Иисус призывает — в духе восточного пассивизма — оставить заботы о хлебе насущном и отдает предпочтение созерцательной Марии перед суетной Марфой. В связи с парамитой — переправой на другой берег, где живут бесы, вошедшие в свиней, водными чудесами (отголосками культа палестинского бога Дагона), выбором осла для въезда в Иерусалим и т. п. — вспомним, что родина Иисуса, Галилея, еще незадолго до его рождения была языческой.

Воинствующее раннее христианство видело в сходстве языческих обрядов с христианскими бесовское издевательство над святыней. Более дальновидные богословы, однако, распознали всечеловеческий смысл христианской символики.

Учение Христа, перенесенное на греческую почву, вобрало элементы платонизма и кинизма — школ, отходящих от одного корня (Сократа) и долгое время занимавших полярные позиции, но в эллинистический период заметно сблизившихся. На другом конце света, в древнем Китае, платонизм и кинизм находят свои параллели в конфуцианстве и даосизме.

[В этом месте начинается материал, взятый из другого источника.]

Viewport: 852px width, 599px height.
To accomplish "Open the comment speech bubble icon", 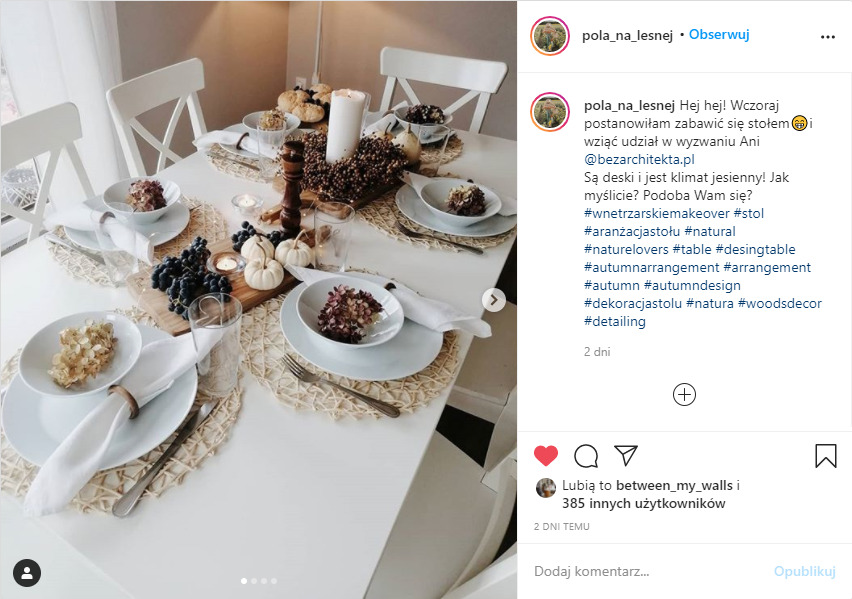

Поразительно, на сколь малом пространстве состоялось земное странствие Иисуса и какой длинный путь прошли Конфуций, и на полвека позже Платон, в безуспешных поисках идеала нравственности и государственного устройства. И киническая критика платонизма, и даосистская критика конфуцианства опирались на представление о естественном человеке, близости природе, непрерывном духовном развитии-становлении (пути, дао). Идеи киников преломились в учении Франциска Ассизского, религиозном романтизме и экзистенциализме подобно тому, как даосизм стал одним из источников дзэн-буддизма. Когда экзистенциалист пишет: «Принципами единственно разумной свободы становятся здесь божественная отрешенность приговоренного к смерти, перед которым в одно прекрасное утро откроются двери тюрьмы, невероятное равнодушие ко всему, кроме чистого пламени жизни, смерть и абсурд,» — то не повторяет ли он слова дзэнского мастера, приведенные японским исследователем Д. Судзуки:

Пока живешь,
будь мертвецом,
будь до конца мертвецом —
и живи как хочешь,
и все будет хорошо.

Мир как воля

В тот период, когда инстинктивные действия постепенно переходили на сознательный уровень, человек активно искал — и, случалось, находил — назначение окружавших его разнообразных вещей. Валялся, казалось бы, ничем не примечательный обломок кремня, но мастер уже видел в нем наконечник стрелы, оставалось только заострить, как бы вывести скрытое назначение наружу (так и Роден считал, что лишь высвобождает фигуру из глыбы мрамора). Первое обобщение сознания, вероятно, заключалось в том, что все вещи для чего-нибудь пригодны, нужно лишь раскрыть их назначение, в котором заключается их смысл как проявление их сущности.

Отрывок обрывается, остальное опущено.